_SET EXERCISE_
Render every line of the records below as a Markdown table with the columns Row and Line, numbering each row in sequence and omitting blank lines.

_RECORDED INFORMATION_
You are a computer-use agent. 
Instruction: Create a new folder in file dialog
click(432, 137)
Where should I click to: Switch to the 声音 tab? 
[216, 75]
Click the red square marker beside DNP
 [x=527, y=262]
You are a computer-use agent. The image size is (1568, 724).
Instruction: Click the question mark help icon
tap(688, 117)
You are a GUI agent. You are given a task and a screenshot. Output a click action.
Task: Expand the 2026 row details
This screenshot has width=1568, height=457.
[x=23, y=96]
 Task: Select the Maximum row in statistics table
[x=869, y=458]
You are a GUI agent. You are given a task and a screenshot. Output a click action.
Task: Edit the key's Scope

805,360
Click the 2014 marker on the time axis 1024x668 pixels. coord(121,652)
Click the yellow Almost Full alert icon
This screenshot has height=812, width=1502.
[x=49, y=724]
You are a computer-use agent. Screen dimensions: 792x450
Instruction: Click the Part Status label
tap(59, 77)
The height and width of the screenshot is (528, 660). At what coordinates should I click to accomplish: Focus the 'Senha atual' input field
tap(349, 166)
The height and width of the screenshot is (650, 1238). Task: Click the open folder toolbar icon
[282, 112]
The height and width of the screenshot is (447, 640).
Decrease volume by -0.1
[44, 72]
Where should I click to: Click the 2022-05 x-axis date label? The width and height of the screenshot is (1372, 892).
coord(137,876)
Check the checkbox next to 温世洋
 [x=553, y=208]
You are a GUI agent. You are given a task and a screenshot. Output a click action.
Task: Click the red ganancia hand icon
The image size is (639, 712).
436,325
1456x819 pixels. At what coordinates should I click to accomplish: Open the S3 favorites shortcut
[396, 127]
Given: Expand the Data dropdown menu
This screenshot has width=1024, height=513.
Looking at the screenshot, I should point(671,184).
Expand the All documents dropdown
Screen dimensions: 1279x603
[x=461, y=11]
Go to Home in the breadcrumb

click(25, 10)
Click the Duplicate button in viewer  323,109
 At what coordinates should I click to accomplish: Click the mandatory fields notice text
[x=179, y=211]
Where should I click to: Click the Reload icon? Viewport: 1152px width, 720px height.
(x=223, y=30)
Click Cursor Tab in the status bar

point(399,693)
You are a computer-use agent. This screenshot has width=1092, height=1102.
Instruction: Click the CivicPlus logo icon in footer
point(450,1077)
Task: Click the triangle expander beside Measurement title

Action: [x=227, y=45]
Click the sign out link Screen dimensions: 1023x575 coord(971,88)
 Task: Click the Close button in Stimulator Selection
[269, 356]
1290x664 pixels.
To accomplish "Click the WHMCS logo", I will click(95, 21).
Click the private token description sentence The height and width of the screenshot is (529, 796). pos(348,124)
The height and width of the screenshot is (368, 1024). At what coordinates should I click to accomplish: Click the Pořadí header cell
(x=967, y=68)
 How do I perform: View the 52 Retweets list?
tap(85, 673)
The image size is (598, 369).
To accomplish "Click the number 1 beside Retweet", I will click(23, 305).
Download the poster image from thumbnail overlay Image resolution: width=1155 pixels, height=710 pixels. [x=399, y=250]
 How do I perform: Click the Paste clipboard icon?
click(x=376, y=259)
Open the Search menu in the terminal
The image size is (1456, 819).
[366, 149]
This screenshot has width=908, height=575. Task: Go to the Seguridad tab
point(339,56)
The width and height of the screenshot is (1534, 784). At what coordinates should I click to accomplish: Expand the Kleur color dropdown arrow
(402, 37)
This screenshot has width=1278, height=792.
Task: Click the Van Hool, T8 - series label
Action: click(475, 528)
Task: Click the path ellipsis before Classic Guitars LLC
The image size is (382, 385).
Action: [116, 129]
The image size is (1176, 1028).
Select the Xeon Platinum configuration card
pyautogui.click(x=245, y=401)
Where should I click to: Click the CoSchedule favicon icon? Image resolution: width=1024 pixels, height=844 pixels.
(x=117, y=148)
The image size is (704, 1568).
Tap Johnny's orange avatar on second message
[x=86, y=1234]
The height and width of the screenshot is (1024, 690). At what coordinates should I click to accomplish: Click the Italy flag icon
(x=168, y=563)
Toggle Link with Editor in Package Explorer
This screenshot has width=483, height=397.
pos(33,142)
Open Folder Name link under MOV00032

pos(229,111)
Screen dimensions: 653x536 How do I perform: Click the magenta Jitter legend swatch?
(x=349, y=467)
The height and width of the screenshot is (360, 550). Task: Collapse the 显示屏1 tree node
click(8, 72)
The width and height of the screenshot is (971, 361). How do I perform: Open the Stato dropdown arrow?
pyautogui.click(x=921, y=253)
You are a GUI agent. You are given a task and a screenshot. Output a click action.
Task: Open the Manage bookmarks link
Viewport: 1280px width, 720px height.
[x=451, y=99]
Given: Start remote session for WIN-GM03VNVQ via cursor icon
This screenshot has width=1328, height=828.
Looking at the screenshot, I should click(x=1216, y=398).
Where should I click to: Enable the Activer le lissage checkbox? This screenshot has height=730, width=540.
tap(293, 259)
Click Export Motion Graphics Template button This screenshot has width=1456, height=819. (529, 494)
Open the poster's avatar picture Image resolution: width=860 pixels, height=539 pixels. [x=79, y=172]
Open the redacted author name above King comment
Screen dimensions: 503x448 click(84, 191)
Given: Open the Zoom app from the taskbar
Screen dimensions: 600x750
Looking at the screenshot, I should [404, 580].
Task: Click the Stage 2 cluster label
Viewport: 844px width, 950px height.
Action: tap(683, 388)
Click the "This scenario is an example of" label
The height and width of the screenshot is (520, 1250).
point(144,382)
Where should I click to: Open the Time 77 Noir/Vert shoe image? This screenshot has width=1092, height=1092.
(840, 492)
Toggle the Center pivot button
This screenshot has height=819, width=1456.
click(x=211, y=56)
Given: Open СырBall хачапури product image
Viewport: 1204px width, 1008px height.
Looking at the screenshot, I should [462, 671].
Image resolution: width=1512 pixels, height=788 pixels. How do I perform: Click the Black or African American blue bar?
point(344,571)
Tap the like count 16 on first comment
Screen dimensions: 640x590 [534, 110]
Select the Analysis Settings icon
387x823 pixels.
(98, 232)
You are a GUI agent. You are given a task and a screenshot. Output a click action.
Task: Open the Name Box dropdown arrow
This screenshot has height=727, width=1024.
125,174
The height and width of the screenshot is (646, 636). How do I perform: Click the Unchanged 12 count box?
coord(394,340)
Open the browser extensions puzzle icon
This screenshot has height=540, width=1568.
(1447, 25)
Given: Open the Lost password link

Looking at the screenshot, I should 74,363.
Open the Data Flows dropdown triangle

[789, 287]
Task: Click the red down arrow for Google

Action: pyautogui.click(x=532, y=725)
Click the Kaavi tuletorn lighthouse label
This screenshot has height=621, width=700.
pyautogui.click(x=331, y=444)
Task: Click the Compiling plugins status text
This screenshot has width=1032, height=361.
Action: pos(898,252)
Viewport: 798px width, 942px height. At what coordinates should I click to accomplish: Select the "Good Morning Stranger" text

_TASK RESULT_
| Row | Line |
|---|---|
| 1 | You are a computer-use agent.  |
| 2 | Instruction: Create a new folder in file dialog |
| 3 | click(432, 137) |
| 4 | Where should I click to: Switch to the 声音 tab?  |
| 5 | [216, 75] |
| 6 | Click the red square marker beside DNP |
| 7 |  [x=527, y=262] |
| 8 | You are a computer-use agent. The image size is (1568, 724). |
| 9 | Instruction: Click the question mark help icon |
| 10 | tap(688, 117) |
| 11 | You are a GUI agent. You are given a task and a screenshot. Output a click action. |
| 12 | Task: Expand the 2026 row details |
| 13 | This screenshot has width=1568, height=457. |
| 14 | [x=23, y=96] |
| 15 |  Task: Select the Maximum row in statistics table |
| 16 | [x=869, y=458] |
| 17 | You are a GUI agent. You are given a task and a screenshot. Output a click action. |
| 18 | Task: Edit the key's Scope |
| 19 | 805,360 |
| 20 | Click the 2014 marker on the time axis 1024x668 pixels. coord(121,652) |
| 21 | Click the yellow Almost Full alert icon |
| 22 | This screenshot has height=812, width=1502. |
| 23 | [x=49, y=724] |
| 24 | You are a computer-use agent. Screen dimensions: 792x450 |
| 25 | Instruction: Click the Part Status label |
| 26 | tap(59, 77) |
| 27 | The height and width of the screenshot is (528, 660). At what coordinates should I click to accomplish: Focus the 'Senha atual' input field |
| 28 | tap(349, 166) |
| 29 | The height and width of the screenshot is (650, 1238). Task: Click the open folder toolbar icon |
| 30 | [282, 112] |
| 31 | The height and width of the screenshot is (447, 640). |
| 32 | Decrease volume by -0.1 |
| 33 | [44, 72] |
| 34 | Where should I click to: Click the 2022-05 x-axis date label? The width and height of the screenshot is (1372, 892). |
| 35 | coord(137,876) |
| 36 | Check the checkbox next to 温世洋 |
| 37 |  [x=553, y=208] |
| 38 | You are a GUI agent. You are given a task and a screenshot. Output a click action. |
| 39 | Task: Click the red ganancia hand icon |
| 40 | The image size is (639, 712). |
| 41 | 436,325 |
| 42 | 1456x819 pixels. At what coordinates should I click to accomplish: Open the S3 favorites shortcut |
| 43 | [396, 127] |
| 44 | Given: Expand the Data dropdown menu |
| 45 | This screenshot has width=1024, height=513. |
| 46 | Looking at the screenshot, I should point(671,184). |
| 47 | Expand the All documents dropdown |
| 48 | Screen dimensions: 1279x603 |
| 49 | [x=461, y=11] |
| 50 | Go to Home in the breadcrumb |
| 51 | click(25, 10) |
| 52 | Click the Duplicate button in viewer  323,109 |
| 53 |  At what coordinates should I click to accomplish: Click the mandatory fields notice text |
| 54 | [x=179, y=211] |
| 55 | Where should I click to: Click the Reload icon? Viewport: 1152px width, 720px height. |
| 56 | (x=223, y=30) |
| 57 | Click Cursor Tab in the status bar |
| 58 | point(399,693) |
| 59 | You are a computer-use agent. This screenshot has width=1092, height=1102. |
| 60 | Instruction: Click the CivicPlus logo icon in footer |
| 61 | point(450,1077) |
| 62 | Task: Click the triangle expander beside Measurement title |
| 63 | Action: [x=227, y=45] |
| 64 | Click the sign out link Screen dimensions: 1023x575 coord(971,88) |
| 65 |  Task: Click the Close button in Stimulator Selection |
| 66 | [269, 356] |
| 67 | 1290x664 pixels. |
| 68 | To accomplish "Click the WHMCS logo", I will click(95, 21). |
| 69 | Click the private token description sentence The height and width of the screenshot is (529, 796). pos(348,124) |
| 70 | The height and width of the screenshot is (368, 1024). At what coordinates should I click to accomplish: Click the Pořadí header cell |
| 71 | (x=967, y=68) |
| 72 |  How do I perform: View the 52 Retweets list? |
| 73 | tap(85, 673) |
| 74 | The image size is (598, 369). |
| 75 | To accomplish "Click the number 1 beside Retweet", I will click(23, 305). |
| 76 | Download the poster image from thumbnail overlay Image resolution: width=1155 pixels, height=710 pixels. [x=399, y=250] |
| 77 |  How do I perform: Click the Paste clipboard icon? |
| 78 | click(x=376, y=259) |
| 79 | Open the Search menu in the terminal |
| 80 | The image size is (1456, 819). |
| 81 | [366, 149] |
| 82 | This screenshot has width=908, height=575. Task: Go to the Seguridad tab |
| 83 | point(339,56) |
| 84 | The width and height of the screenshot is (1534, 784). At what coordinates should I click to accomplish: Expand the Kleur color dropdown arrow |
| 85 | (402, 37) |
| 86 | This screenshot has width=1278, height=792. |
| 87 | Task: Click the Van Hool, T8 - series label |
| 88 | Action: click(475, 528) |
| 89 | Task: Click the path ellipsis before Classic Guitars LLC |
| 90 | The image size is (382, 385). |
| 91 | Action: [116, 129] |
| 92 | The image size is (1176, 1028). |
| 93 | Select the Xeon Platinum configuration card |
| 94 | pyautogui.click(x=245, y=401) |
| 95 | Where should I click to: Click the CoSchedule favicon icon? Image resolution: width=1024 pixels, height=844 pixels. |
| 96 | (x=117, y=148) |
| 97 | The image size is (704, 1568). |
| 98 | Tap Johnny's orange avatar on second message |
| 99 | [x=86, y=1234] |
| 100 | The height and width of the screenshot is (1024, 690). At what coordinates should I click to accomplish: Click the Italy flag icon |
| 101 | (x=168, y=563) |
| 102 | Toggle Link with Editor in Package Explorer |
| 103 | This screenshot has width=483, height=397. |
| 104 | pos(33,142) |
| 105 | Open Folder Name link under MOV00032 |
| 106 | pos(229,111) |
| 107 | Screen dimensions: 653x536 How do I perform: Click the magenta Jitter legend swatch? |
| 108 | (x=349, y=467) |
| 109 | The height and width of the screenshot is (360, 550). Task: Collapse the 显示屏1 tree node |
| 110 | click(8, 72) |
| 111 | The width and height of the screenshot is (971, 361). How do I perform: Open the Stato dropdown arrow? |
| 112 | pyautogui.click(x=921, y=253) |
| 113 | You are a GUI agent. You are given a task and a screenshot. Output a click action. |
| 114 | Task: Open the Manage bookmarks link |
| 115 | Viewport: 1280px width, 720px height. |
| 116 | [x=451, y=99] |
| 117 | Given: Start remote session for WIN-GM03VNVQ via cursor icon |
| 118 | This screenshot has width=1328, height=828. |
| 119 | Looking at the screenshot, I should click(x=1216, y=398). |
| 120 | Where should I click to: Enable the Activer le lissage checkbox? This screenshot has height=730, width=540. |
| 121 | tap(293, 259) |
| 122 | Click Export Motion Graphics Template button This screenshot has width=1456, height=819. (529, 494) |
| 123 | Open the poster's avatar picture Image resolution: width=860 pixels, height=539 pixels. [x=79, y=172] |
| 124 | Open the redacted author name above King comment |
| 125 | Screen dimensions: 503x448 click(84, 191) |
| 126 | Given: Open the Zoom app from the taskbar |
| 127 | Screen dimensions: 600x750 |
| 128 | Looking at the screenshot, I should [404, 580]. |
| 129 | Task: Click the Stage 2 cluster label |
| 130 | Viewport: 844px width, 950px height. |
| 131 | Action: tap(683, 388) |
| 132 | Click the "This scenario is an example of" label |
| 133 | The height and width of the screenshot is (520, 1250). |
| 134 | point(144,382) |
| 135 | Where should I click to: Open the Time 77 Noir/Vert shoe image? This screenshot has width=1092, height=1092. |
| 136 | (840, 492) |
| 137 | Toggle the Center pivot button |
| 138 | This screenshot has height=819, width=1456. |
| 139 | click(x=211, y=56) |
| 140 | Given: Open СырBall хачапури product image |
| 141 | Viewport: 1204px width, 1008px height. |
| 142 | Looking at the screenshot, I should [462, 671]. |
| 143 | Image resolution: width=1512 pixels, height=788 pixels. How do I perform: Click the Black or African American blue bar? |
| 144 | point(344,571) |
| 145 | Tap the like count 16 on first comment |
| 146 | Screen dimensions: 640x590 [534, 110] |
| 147 | Select the Analysis Settings icon |
| 148 | 387x823 pixels. |
| 149 | (98, 232) |
| 150 | You are a GUI agent. You are given a task and a screenshot. Output a click action. |
| 151 | Task: Open the Name Box dropdown arrow |
| 152 | This screenshot has height=727, width=1024. |
| 153 | 125,174 |
| 154 | The height and width of the screenshot is (646, 636). How do I perform: Click the Unchanged 12 count box? |
| 155 | coord(394,340) |
| 156 | Open the browser extensions puzzle icon |
| 157 | This screenshot has height=540, width=1568. |
| 158 | (1447, 25) |
| 159 | Given: Open the Lost password link |
| 160 | Looking at the screenshot, I should 74,363. |
| 161 | Open the Data Flows dropdown triangle |
| 162 | [789, 287] |
| 163 | Task: Click the red down arrow for Google |
| 164 | Action: pyautogui.click(x=532, y=725) |
| 165 | Click the Kaavi tuletorn lighthouse label |
| 166 | This screenshot has height=621, width=700. |
| 167 | pyautogui.click(x=331, y=444) |
| 168 | Task: Click the Compiling plugins status text |
| 169 | This screenshot has width=1032, height=361. |
| 170 | Action: pos(898,252) |
| 171 | Viewport: 798px width, 942px height. At what coordinates should I click to accomplish: Select the "Good Morning Stranger" text |